The evidence suggests that these punishments are having a terrible lifelong impact on the students.
It puts them into the so-called "school-to prison pipeline."
It's not even like the schools are necessarily going after kids for serious things, either.
95% of out-of-school suspensions are for non-violent misbehaviors.
The dangerous result is that every one of these kids gets the message:
Once that happens, it's a slippery slope.
- Studies, like this one from Education Week, show that kids who gets suspended are far more likely to eventually drop out of school.
- Dropouts are 3.5 times more likely to be arrested during their lifetime.
- Kids who get sent to juvenile detention centers are 67% more likely to be back in jail by the time they're 25.
Certain groups receive the bulk of the discipline, making this even more troubling.

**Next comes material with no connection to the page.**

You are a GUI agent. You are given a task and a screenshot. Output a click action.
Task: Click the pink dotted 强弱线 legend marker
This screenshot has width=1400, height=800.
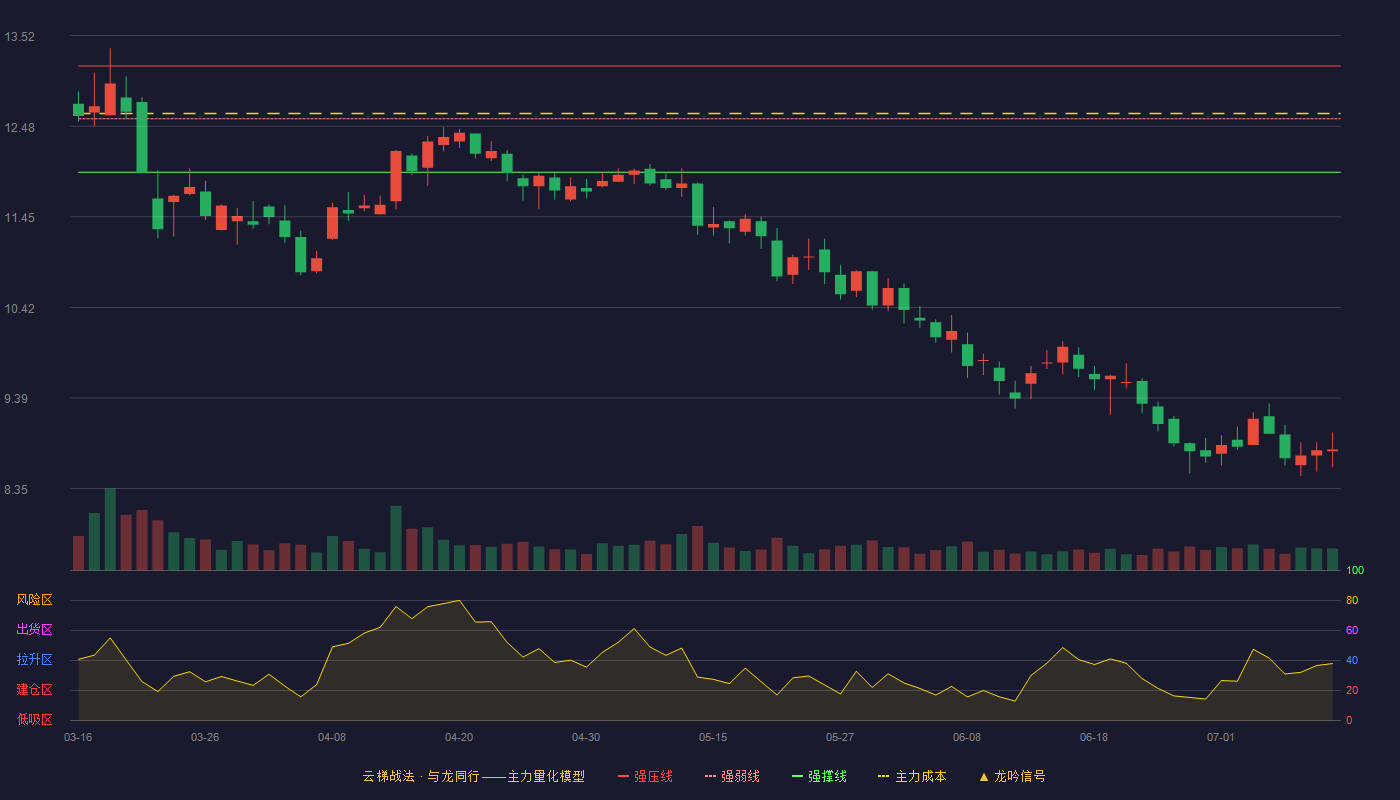pyautogui.click(x=711, y=776)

Wade County, North Carolina, has one of the most active school-to-prison pipelines. In that school, 40% of black kids caught with cellphones were suspended while only 17% of the white kids caught were punished with suspension.
Only 29% of public school kids are black and Latino, and yet they receive 70% of the in-school arrests.
Special needs students are often caught up in this, too.
32% of the kids in juvenile detention centers are special needs kids.
They're often sent there for their special-needs behaviors.
Are all schools involved in this?
Thankfully, no.
But as America tries to improve its education system — and as administrators try to deal with behavior challenges — the school-to-prison pipeline makes it clear that too often kids are being set up for a dark, hopeless future. There must be a better way to deal with kids acting out. For now, the school-to-prison pipeline is one of the reasons the U.S. jails more people than any other country.